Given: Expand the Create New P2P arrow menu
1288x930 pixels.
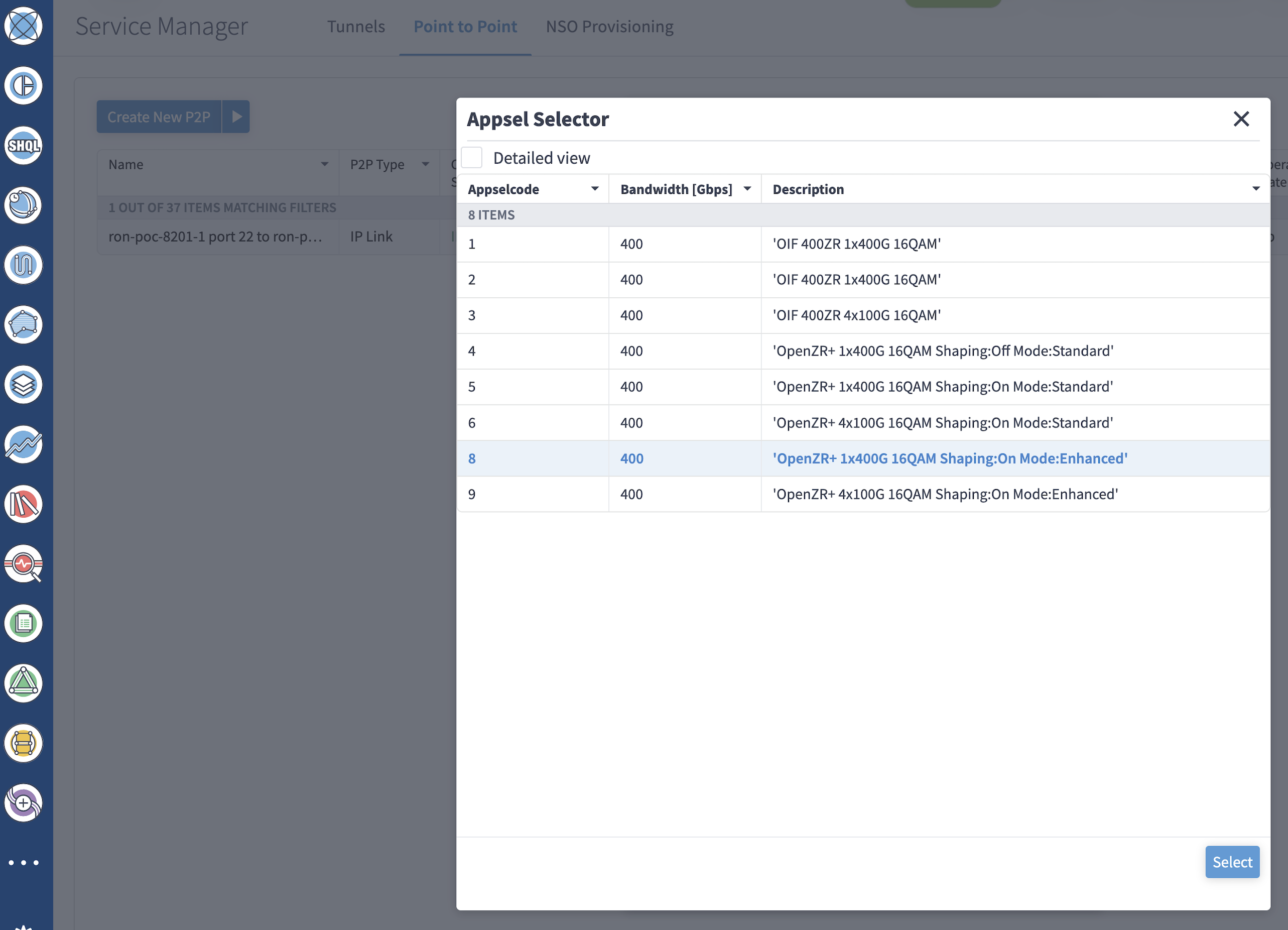Looking at the screenshot, I should pos(236,117).
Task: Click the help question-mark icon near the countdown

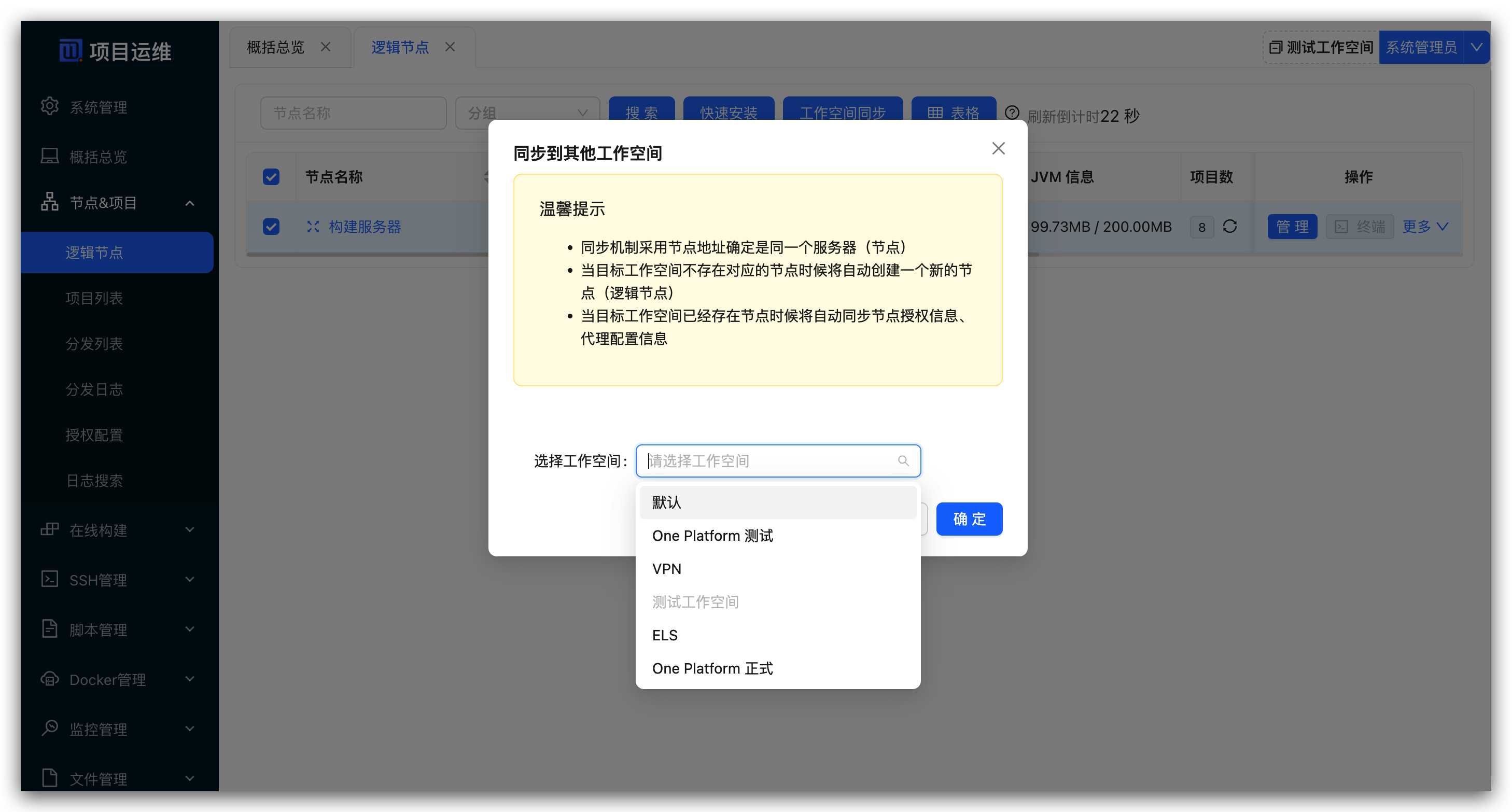Action: (1012, 111)
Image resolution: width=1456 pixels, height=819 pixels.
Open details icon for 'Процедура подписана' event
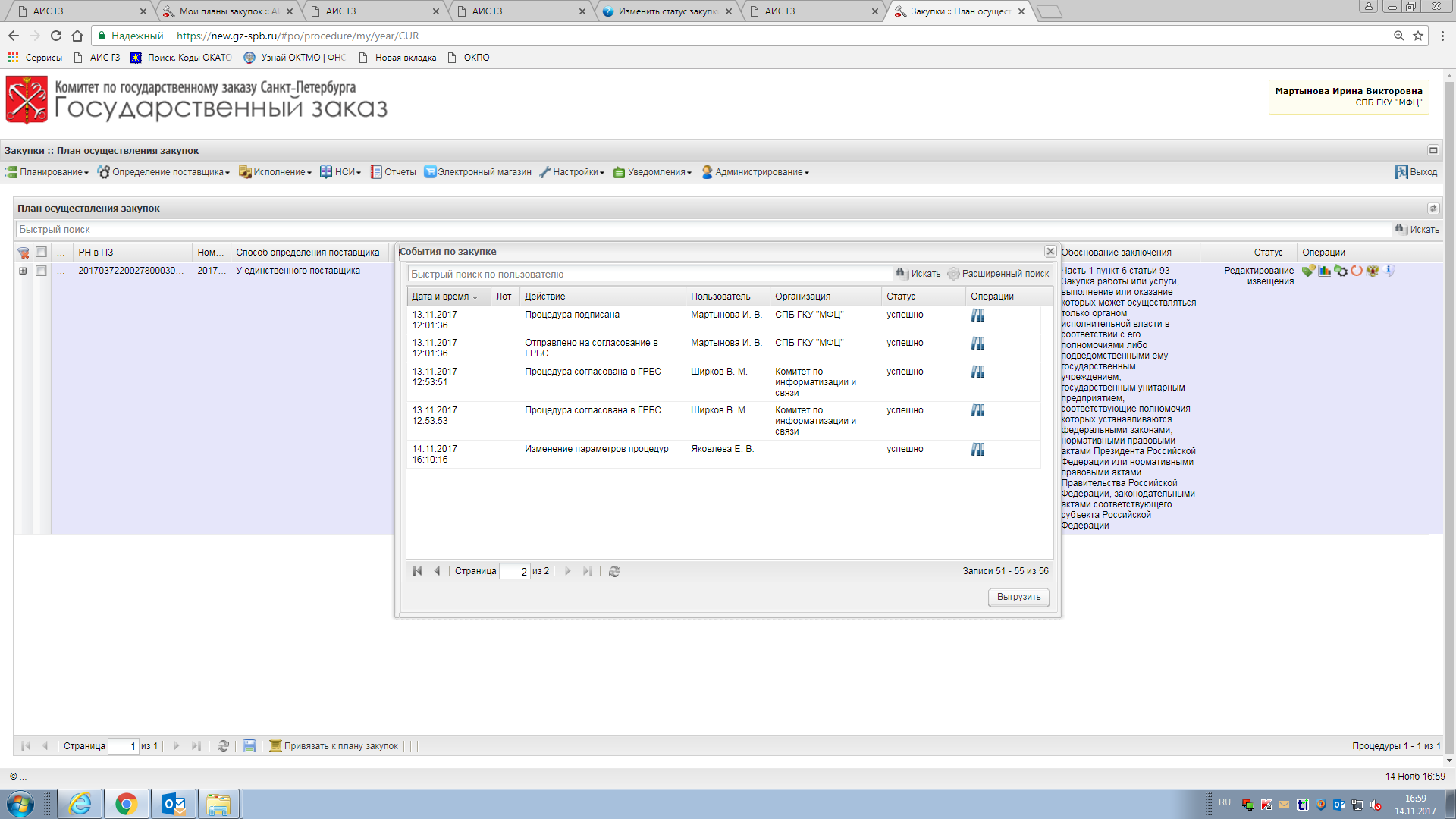977,315
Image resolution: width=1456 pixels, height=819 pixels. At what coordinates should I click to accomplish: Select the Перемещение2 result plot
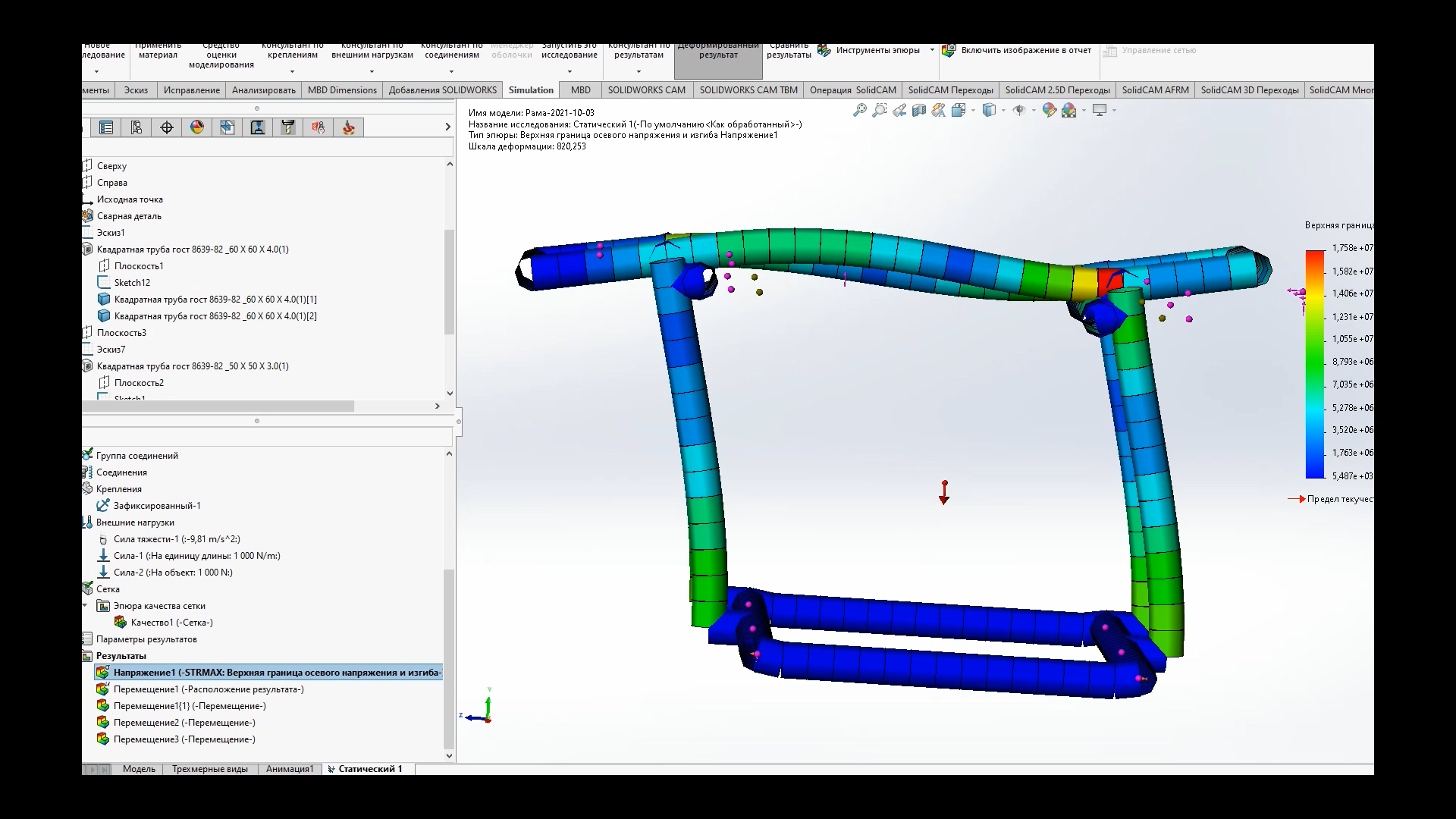[184, 723]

=====

About this task ▸ Leave the images out and give the rest of the data again exactly.

Solution ▸
Given: Expand the Create New P2P arrow menu
1288x930 pixels.
Looking at the screenshot, I should pos(236,117).
Task: Click the help question-mark icon near the countdown

Action: (1012, 111)
Image resolution: width=1456 pixels, height=819 pixels.
Open details icon for 'Процедура подписана' event
977,315
Image resolution: width=1456 pixels, height=819 pixels. At what coordinates should I click to accomplish: Select the Перемещение2 result plot
[184, 723]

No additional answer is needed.